DIRECTIONS FOR THIS TASK: For the listing below, return the line containing "Click the Yardım help circle icon", the line containing "Task: Click the 2022-02", and all lines in between, exactly as written and nothing else.

DATA FOR THIS EXERCISE:
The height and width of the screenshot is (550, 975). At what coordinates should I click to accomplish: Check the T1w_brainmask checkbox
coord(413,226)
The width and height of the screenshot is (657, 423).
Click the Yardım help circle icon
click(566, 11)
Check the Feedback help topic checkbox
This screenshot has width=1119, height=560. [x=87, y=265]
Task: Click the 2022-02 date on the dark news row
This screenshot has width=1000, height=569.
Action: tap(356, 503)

* * *

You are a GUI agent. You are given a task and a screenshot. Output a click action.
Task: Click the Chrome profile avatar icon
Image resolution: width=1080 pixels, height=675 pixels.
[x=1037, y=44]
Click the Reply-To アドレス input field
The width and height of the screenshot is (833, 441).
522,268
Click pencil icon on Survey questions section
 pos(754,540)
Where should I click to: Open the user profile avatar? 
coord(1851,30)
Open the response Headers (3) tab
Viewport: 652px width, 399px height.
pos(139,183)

...

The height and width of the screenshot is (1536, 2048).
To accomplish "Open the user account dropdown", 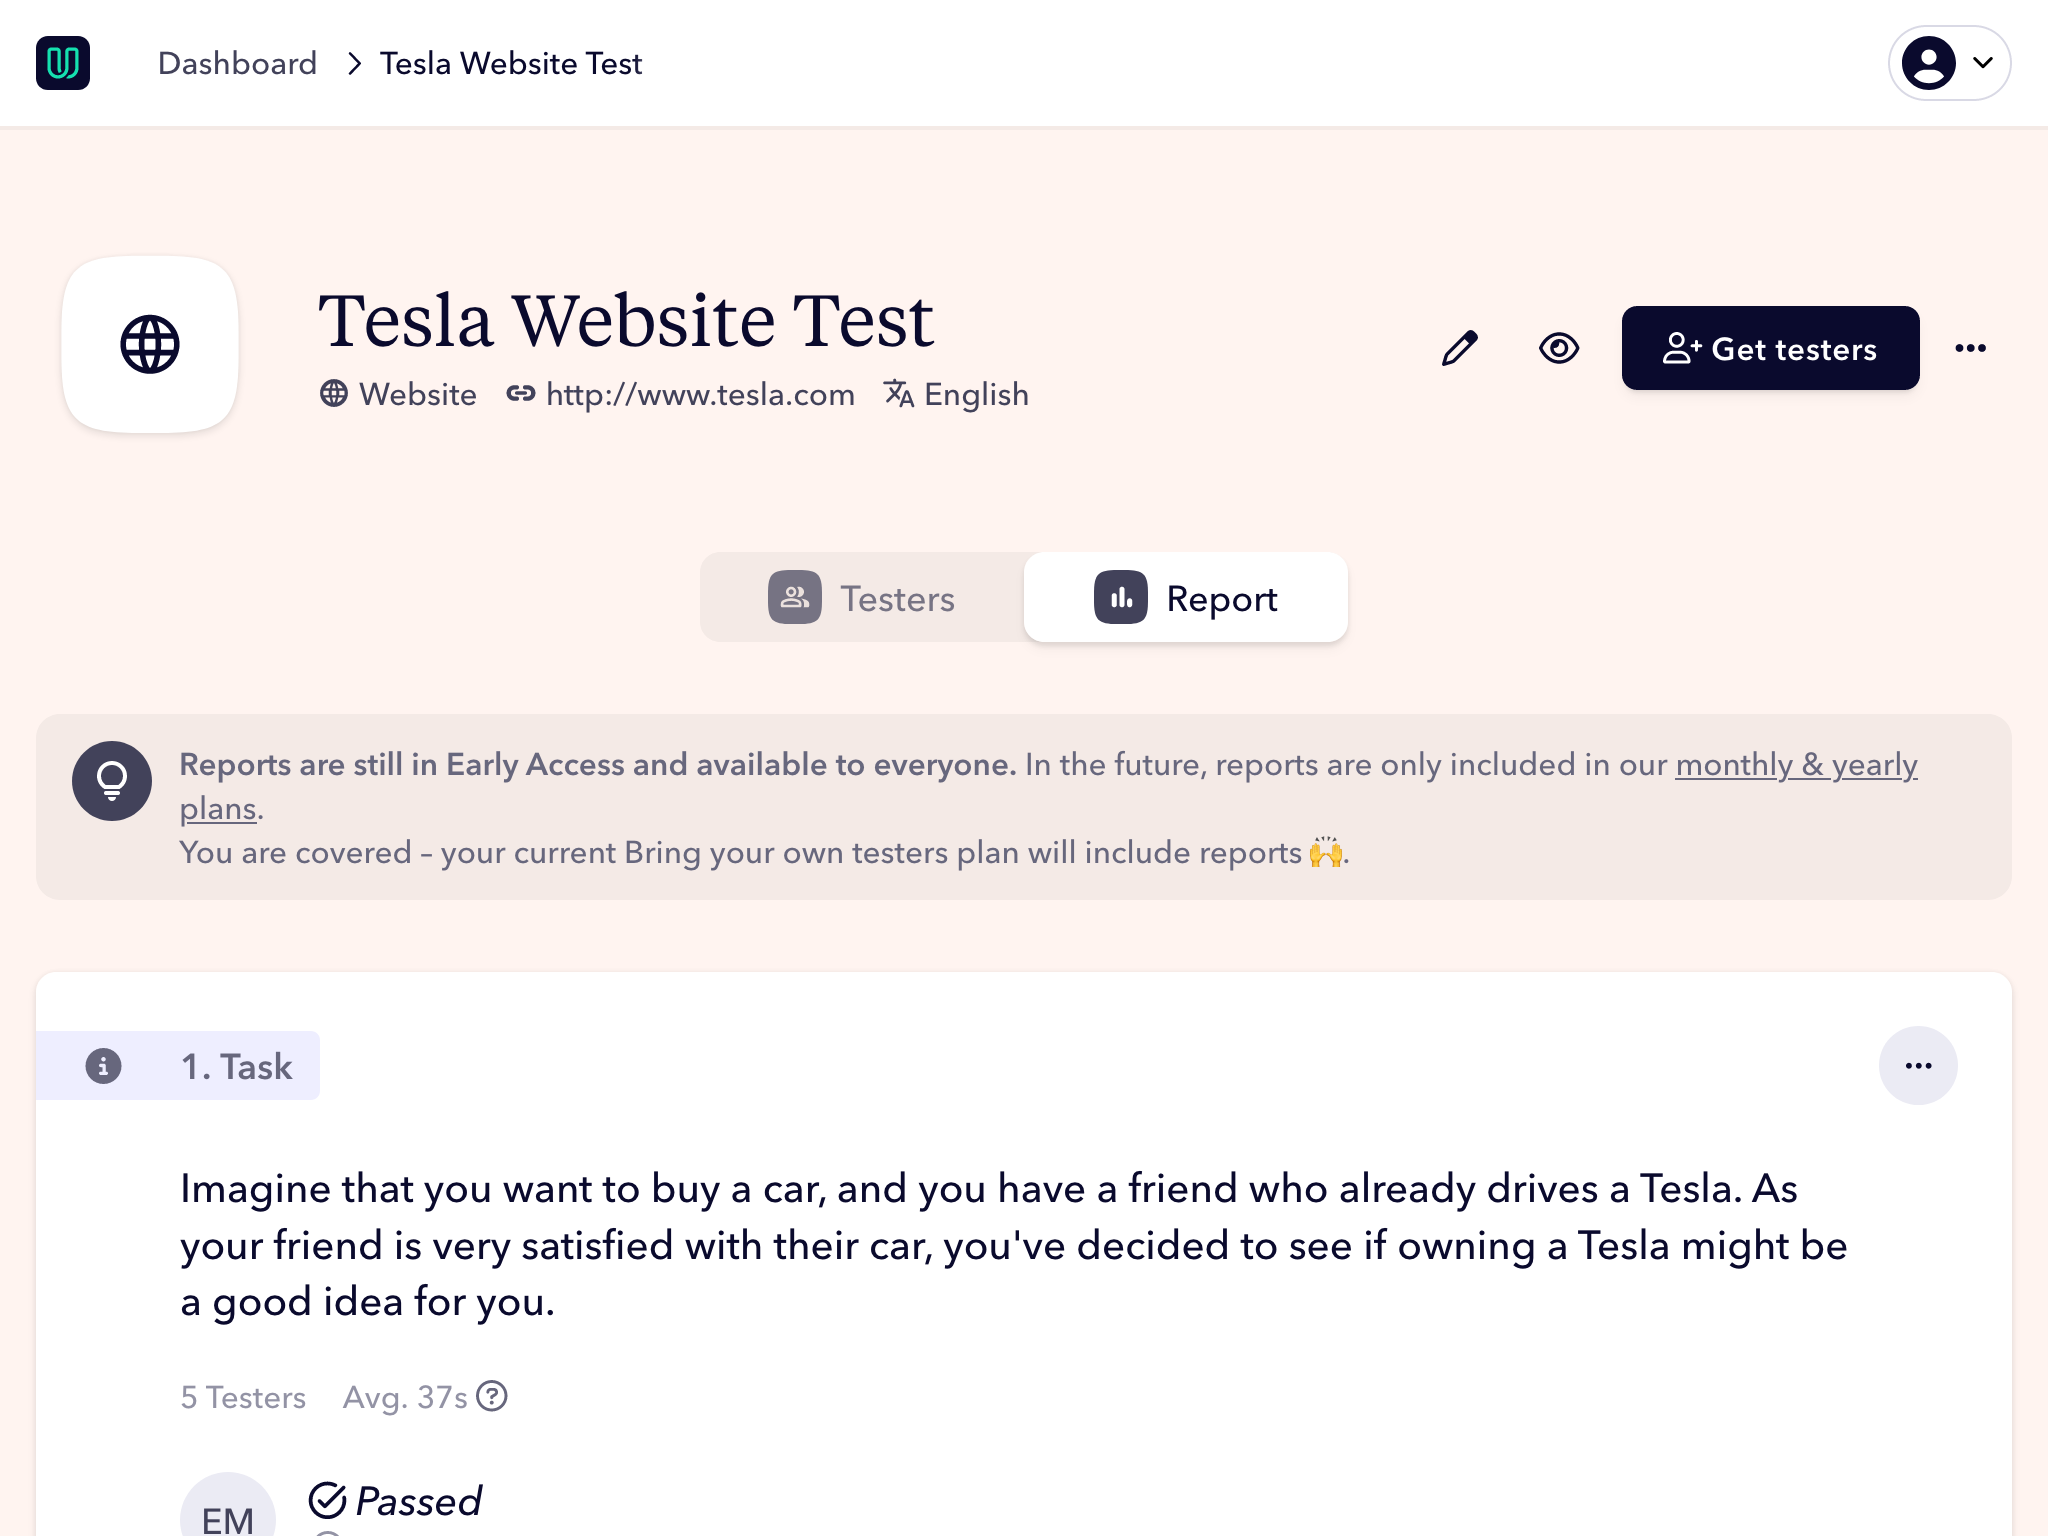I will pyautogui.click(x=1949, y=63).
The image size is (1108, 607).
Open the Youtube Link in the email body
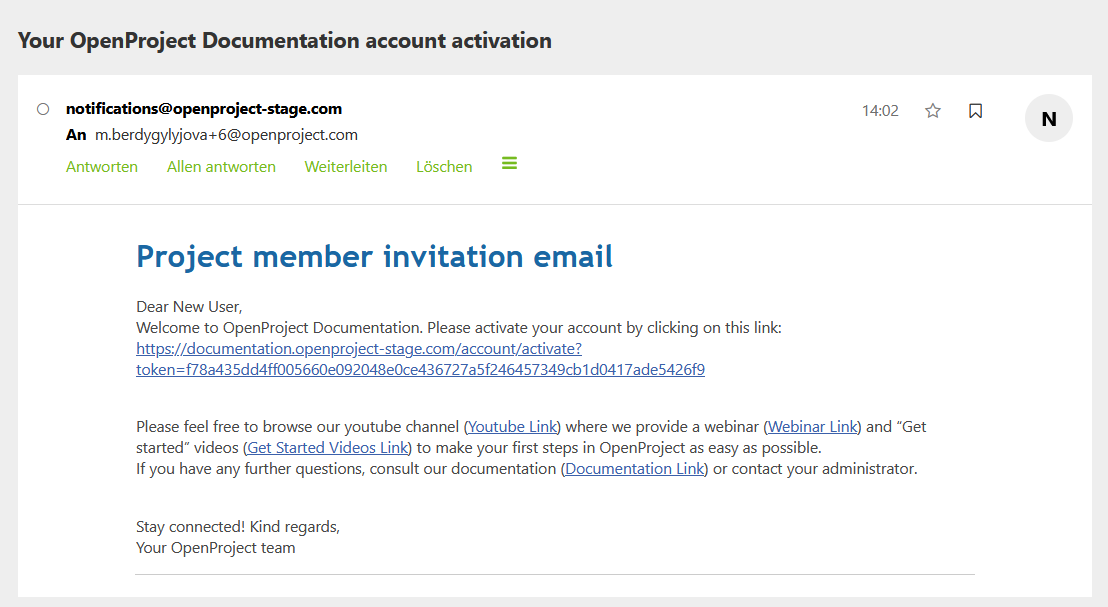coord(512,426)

REPLY TO THE EXERCISE:
Click the Yardım help circle icon
click(566, 11)
Check the Feedback help topic checkbox
This screenshot has width=1119, height=560. [x=87, y=265]
Task: Click the 2022-02 date on the dark news row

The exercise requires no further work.